# Terrible terrible guilt and baffled too. Toddler shoes. Please read ..a reminder lesson for most of us



## Blessed_Mom (Aug 15, 2009)

My DD is 3 yrs old and we live near Seattle. Which means summer hasn't started yet and she has been wearing her winter shoes most of the time uptil now.

Since past 2 months she has been getting up in the middle of the night every 3-6 days and complaining that her feet hurt (sometimes it is the ankle too..and alternates between legs) We took her to the Children's hospital where the ped/Chiro saw her and declared that she was going through growing pains and to rub her gently and give her ibuprofen if it gets really bad. But we massage her feet gently with baby Vicks or recently Arnica gel and very recently brought her some Calms Forte from Boiron/Hylands.

Anyway she has always had very slow growing feet (she has allergies and is also kinda tiny and small-boned too..narrow feet too. The shoe salespeople always comment about that).

Anyway ..she was in shoe size 7 in winter boots and today we went to Stride Rite and got her feet measured. SIZE 8. How could she have suddenly grown her foot size an inch in six months... and the salesperson recommended 8.5 size shoes for her.

I feel so so horrible ...so very horrible. I never realized we were making her wear 1.5 sizes too small of a shoe (to be fair we never ever had to squeeze her foot in. Her ankle is narrow and she seems to fit in her old shoes comfortably).

But now we are thinking that all those nights of growing pains were maybe too tight shoes (started 2 months back). She must have had a massive foot growth spurt,







and we never realized.

Question - do you think we did some permanent damage here? Should we take her to chiros for adjustments? Am so depressed! Their feet are still forming and growing right? So mostly cartilage?







She never complained about tight shoes (she is very verbal)...

We should have known better!


----------



## Emaye (May 23, 2008)

She will survive. I do not think you incurred permanent damage but getting her checked out might put your mind to rest.


----------



## cloudbutterfly (Oct 22, 2008)

I have hammer toes on one foot from going through a growth spurt and not being able to get new figure skates for several weeks after they were needed. But I was 11 or so at the time, and those were very thick, stiff leather skates. And I think I lost a toenail...man, I must have really loved to skate? The point being that it took some seriously small and confining shoes and it was obvious that I was in pain at the time. My feet are fine, though, other than my toes looking a bit bent.

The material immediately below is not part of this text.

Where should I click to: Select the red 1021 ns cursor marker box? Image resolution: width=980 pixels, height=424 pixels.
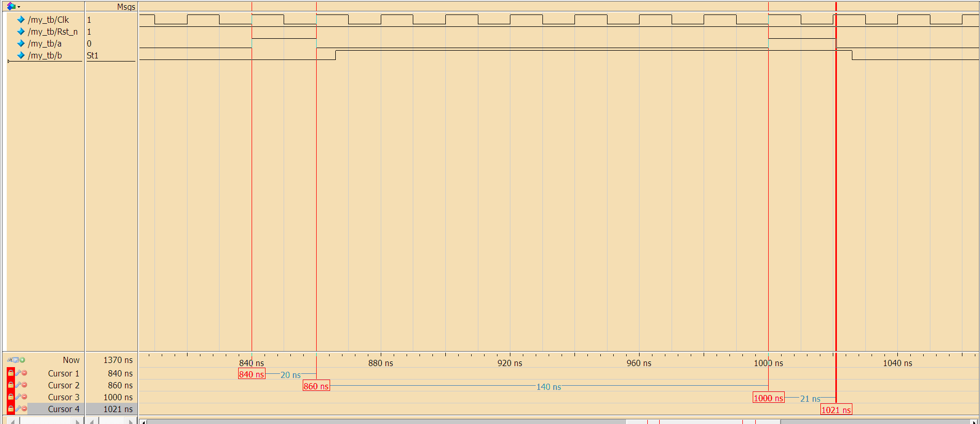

Like you said, it seems like if she were complaining about it at night, she would have been able to complain about her shoes hurting her during the day. If you're worried, I'd have it checked out of course, but maybe it really was just the growth pains.

If it makes you feel better, I think I keep my son in his shoes for too long...the next size up always seems way too big!


----------



## Casha'sMommy (Dec 16, 2006)

((hugs)) Mama

Everything will be fine. I've experienced the crazy growth spurt and have found myself buying shoes two months after just having purchased a pair of shoes. 6yo dd has been eating like a horse the past several months, I know a spurt is coming annnyyy second. I just know I'm going to buy her a bunch of summer clothes just to find that she's grown and I have to buy her all new clothes.


----------



## Viola (Feb 1, 2002)

It could be growing pains, if she was complaining in the middle of the night, rather than when you put the boots on or take them off. Even though the boots are a size 7, not every size 7 is the same, so she might have been OK, or maybe it just got bad after she wore the boots for awhile.


----------



## Peony (Nov 27, 2003)

One of my DD's went up 4 whole sizes in one year at this age. It was crazy! I tend to be paranoid about shoes being too small and then end up buying big. I doubt there is permanent issues at this age.


----------



## Blessed_Mom (Aug 15, 2009)

I was thinking more about this (obviously) yesterday and she grew almost 1.5 inches in 6 months










When we bought her those winter boots 6-7 months back at size 7 she was around 6.5 actually and we always buy shoes a little bigger.Yesterday her feet measured at 8 inches so actually 1.5 inches.

When we took her to the podiatrist/chiro at Childrens' 1.5 months back he checked her feet and alignment and everything very thoroughly and found nothing wrong... but yes another check is due.

Earlier she used to complain that her feet hurt only in the night but in the past week -twice in the morning- she complained that she 'stubbed her toe' and I had to rub/massage her feet/toes. As far as I could tell she hadn't stubbed her toe and this baffled us - which is when we first started thinking if her shoes had gotten tight. Since summer is almost upon us and she was due for new pairs of shoes we went to the store -- thinking she must have had a 0.5 inch growth.......

ETA: ..and yes she never once complained right after we wore her shoes or took them off that her feet hurt..which is why we never connected the two. After her podiatrist confirmed them as 'growing pains' we weren't even thinking any other thing (If I didn't have a confirmed diagnosis maybe I would have raked my brain more) and earlier they were always in the middle of the night and happened a total of 5 times in the last 2 months (I checked my diary.. which the podiatrist said would be helpful to keep)


----------



## womenswisdom (Jan 5, 2008)

I had never before heard of children's shoe sizes being the same as the number of inches their feet measure so I looked it up. This is a link that shows the typical foot size correlated with the shoe size: http://reviews.ebay.com/Childrens-Shoe-Sizing?ugid=10000000000911087. So don't worry so much - she didn't grow 1" or 1.5" in a couple months and her shoes were not as small on her as you probably imagine.


----------



## Chamsia (Jan 19, 2007)

I find a HUGE descrepency in kids shoe sizes even in the same brand. My dd has two pairs of sneakers by the same make. One is almost too small, one way to big. Huh?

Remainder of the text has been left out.